The website does not replace those files with hand-maintained HTML. It reads the copied source tree during the build and exposes the exact files below.
Problem Statement
Rendered from the "Problem Statement" section inside solution.tex because this entry has no separate statement file.
A network of $n$ schools is connected by one-way links. Software distributed to a school propagates transitively along outgoing links.
Task A: Find the minimum number of schools that must receive the software initially so that all schools eventually receive it.
Task B: Find the minimum number of one-way links to add so that distributing software to any single school causes all schools to receive it (i.e., make the graph strongly connected).
Constraints: $2 \le n \le 100$.
Editorial
Rendered from the copied solution.tex file. The original TeX source remains
available below.
Solution Approach
Step 1: Strongly Connected Components
Use Kosaraju's algorithm (or Tarjan's) to compute the SCCs. Condense the graph into a DAG where each node represents an SCC.
Step 2: Analyze the Condensed DAG
Let $S$ denote the number of SCCs.
Task A: The answer is the number of source nodes (in-degree 0) in the condensed DAG. These SCCs cannot be reached from any other SCC, so each must receive software directly: \[ \text{Answer A} = |\{v : \deg^-(v) = 0\}|. \]
Task B: To make the condensed DAG strongly connected, we must eliminate all sources and sinks. The minimum number of edges required is: \[ \text{Answer B} = \max(\text{sources}, \text{sinks}), \] where sources and sinks refer to nodes with in-degree 0 and out-degree 0 in the condensed DAG, respectively.
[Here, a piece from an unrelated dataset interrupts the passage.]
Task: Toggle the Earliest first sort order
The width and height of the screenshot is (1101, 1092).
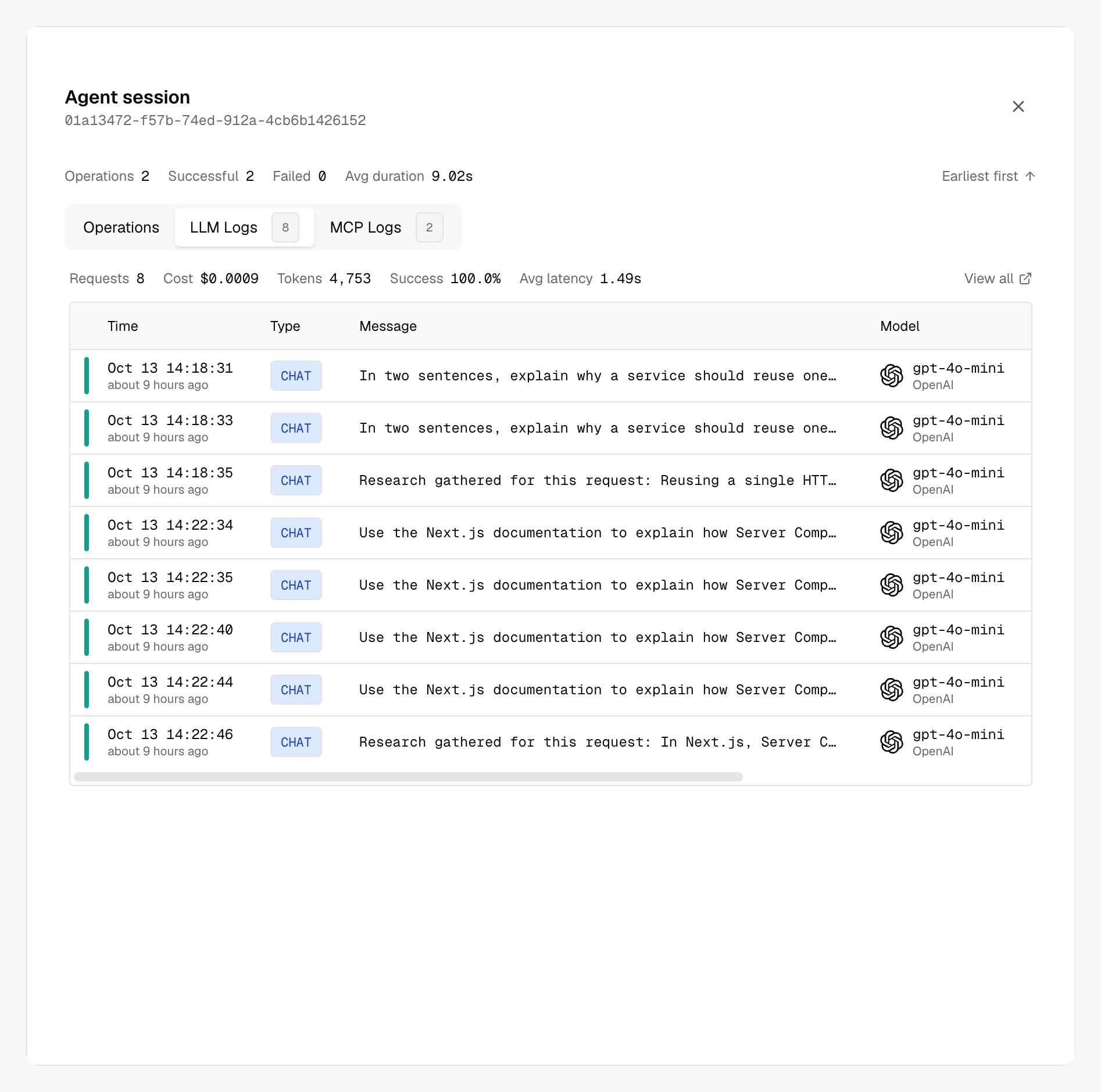Action: [x=988, y=176]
Proof (Justification for Task B).
Each added edge can eliminate at most one source and one sink. Therefore $\max(\text{sources}, \text{sinks})$ is a lower bound. A matching construction (pairing sources with sinks and connecting them cyclically) achieves this bound.
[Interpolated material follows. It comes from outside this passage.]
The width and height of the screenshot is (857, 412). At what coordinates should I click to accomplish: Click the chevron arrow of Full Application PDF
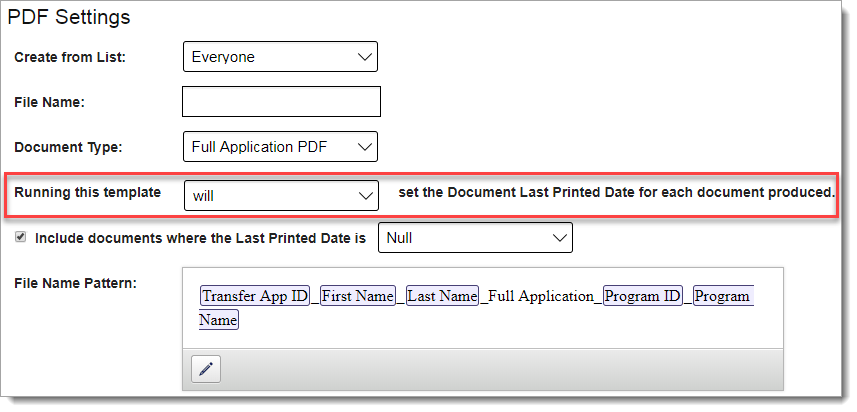click(x=364, y=146)
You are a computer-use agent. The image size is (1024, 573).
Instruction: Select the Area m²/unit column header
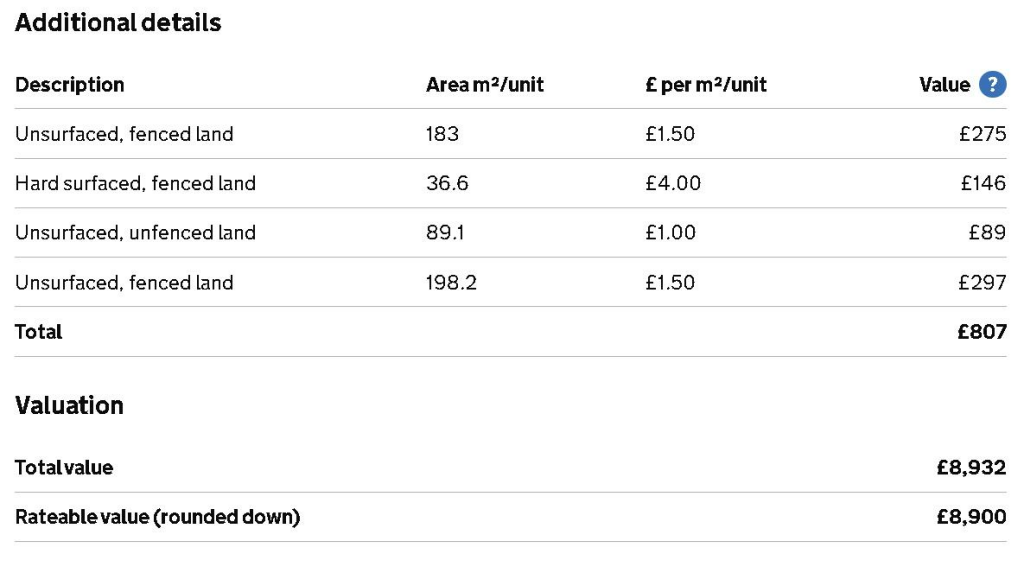tap(485, 85)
Special case: If $S = 1$ (the graph is already strongly connected), then Answer A = 1 and Answer B = 0.
C++ Solution
#include <cstdio>
#include <cstring>
#include <vector>
#include <algorithm>
using namespace std;
const int MAXN = 105;
int n;
vector<int> adj[MAXN], radj[MAXN];
int comp[MAXN];
bool visited[MAXN];
int order_arr[MAXN], order_cnt;
// Kosaraju's Algorithm -- Pass 1: forward DFS, record finish order
void dfs1(int u) {
visited[u] = true;
for (int v : adj[u])
if (!visited[v]) dfs1(v);
order_arr[order_cnt++] = u;
}
// Kosaraju's Algorithm -- Pass 2: reverse DFS, assign component IDs
void dfs2(int u, int c) {
comp[u] = c;
for (int v : radj[u])
if (comp[v] == -1) dfs2(v, c);
}
int main() {
scanf("%d", &n);
for (int i = 1; i <= n; i++) {
int v;
while (scanf("%d", &v) == 1 && v != 0) {
adj[i].push_back(v);
radj[v].push_back(i);
}
}
// Pass 1
memset(visited, false, sizeof(visited));
order_cnt = 0;
for (int i = 1; i <= n; i++)
if (!visited[i]) dfs1(i);
// Pass 2
memset(comp, -1, sizeof(comp));
int numSCC = 0;
for (int i = order_cnt - 1; i >= 0; i--)
if (comp[order_arr[i]] == -1)
dfs2(order_arr[i], numSCC++);
if (numSCC == 1) {
printf("1\n0\n");
return 0;
}
// Build condensed DAG: determine which SCCs have incoming/outgoing edges
// We only need to know whether in-degree and out-degree are zero,
// so duplicate edges between the same pair of SCCs do not affect the result.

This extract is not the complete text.